## RECORDS FOR PROCESSING
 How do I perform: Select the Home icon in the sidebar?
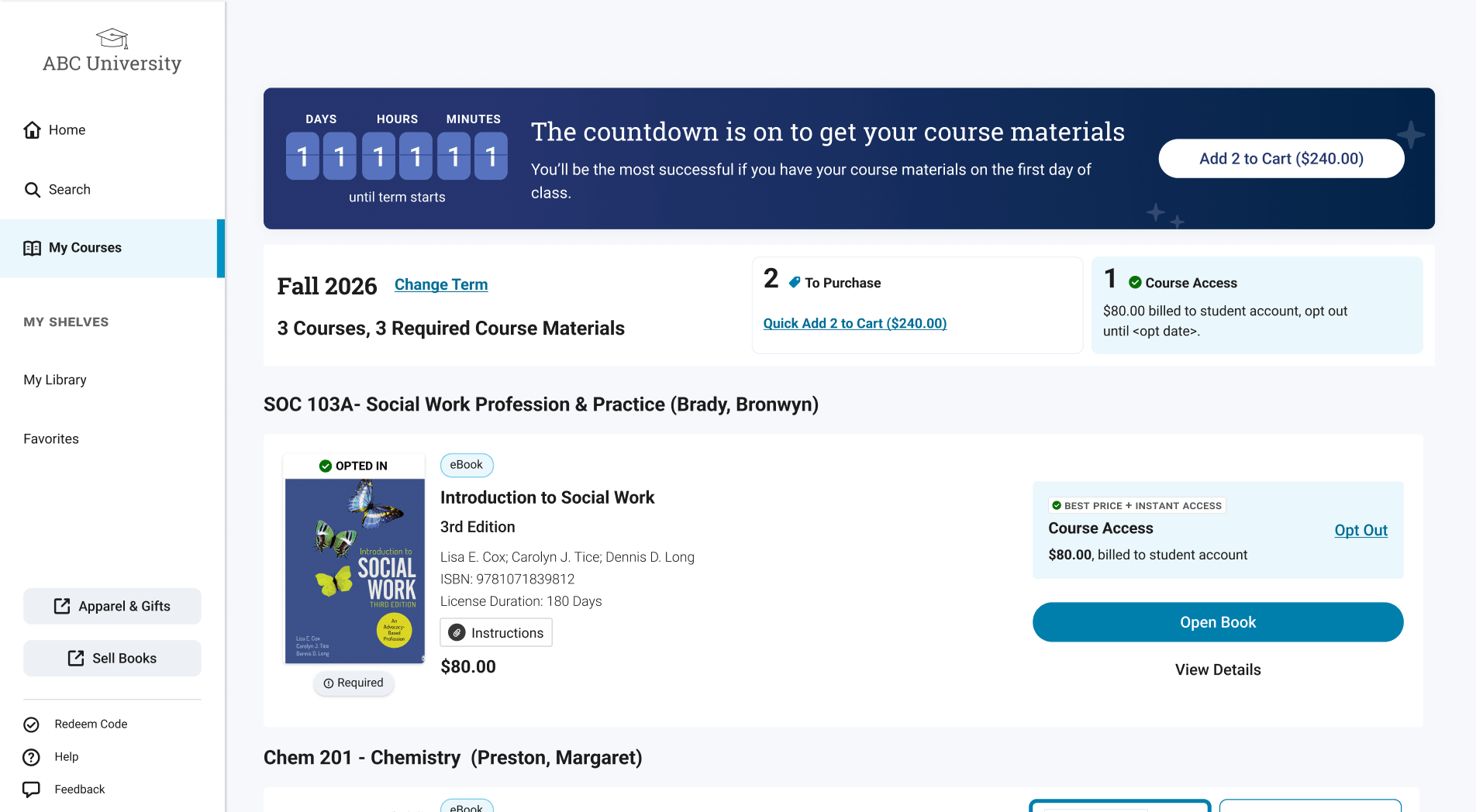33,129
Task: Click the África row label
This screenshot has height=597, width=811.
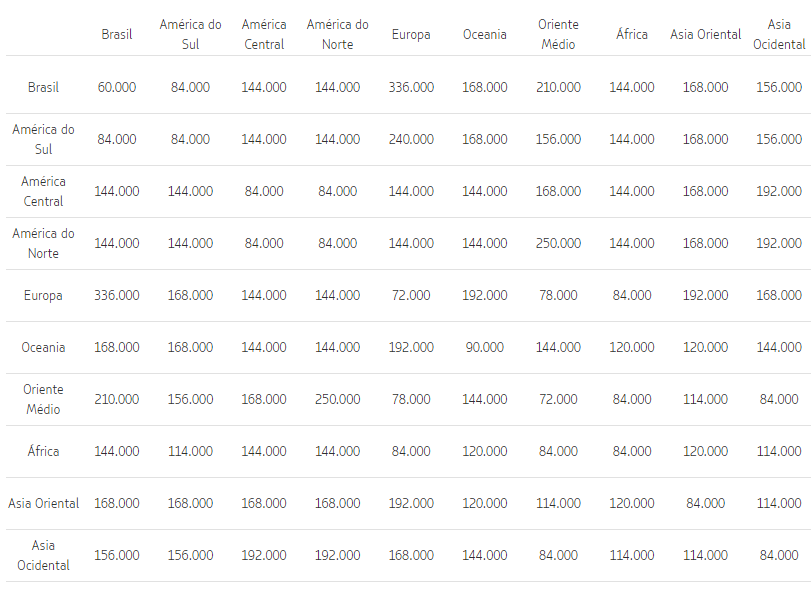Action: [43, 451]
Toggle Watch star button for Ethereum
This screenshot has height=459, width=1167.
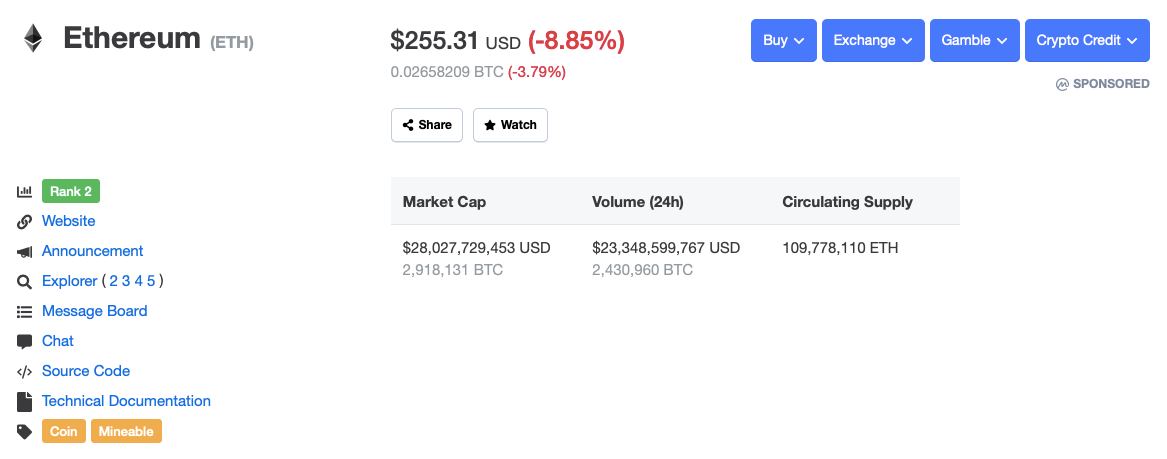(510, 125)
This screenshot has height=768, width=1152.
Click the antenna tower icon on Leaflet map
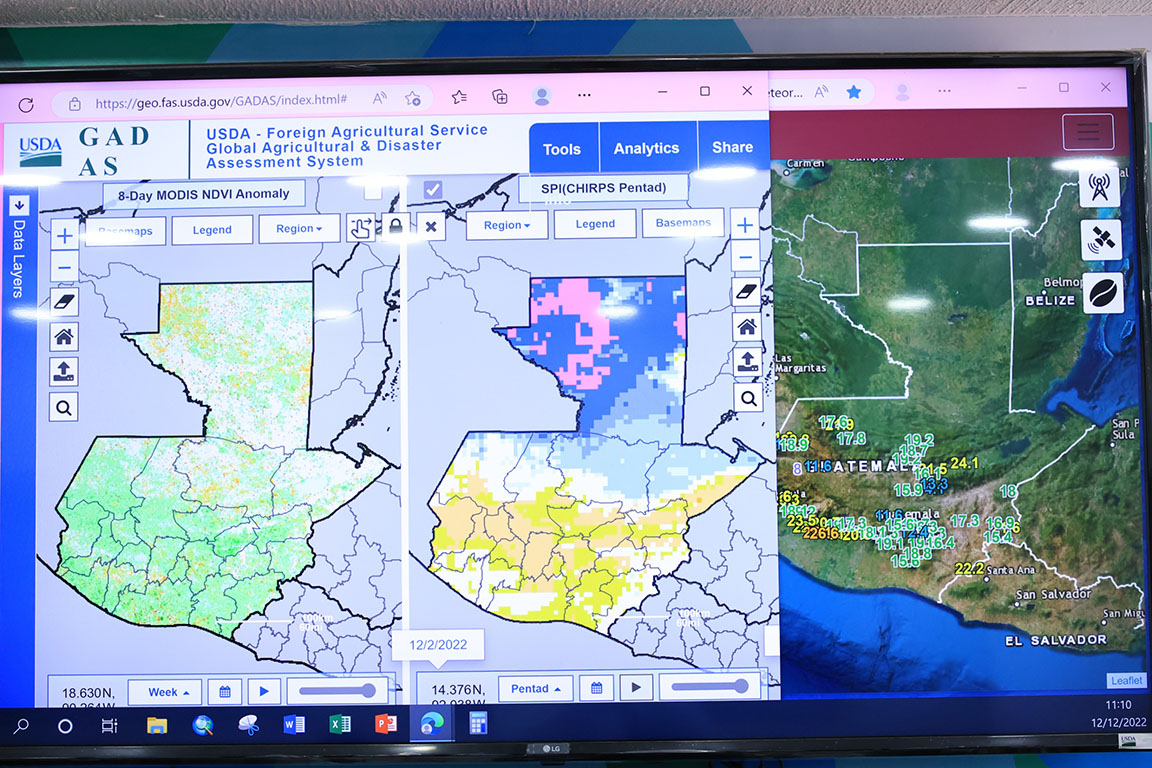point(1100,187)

## THE EXERCISE
Find every line in the records that contains the string "height", and copy each of those lines.

## RESULT OF THIS TASK
This screenshot has height=597, width=811.
This screenshot has height=459, width=1167.
This screenshot has height=768, width=1152.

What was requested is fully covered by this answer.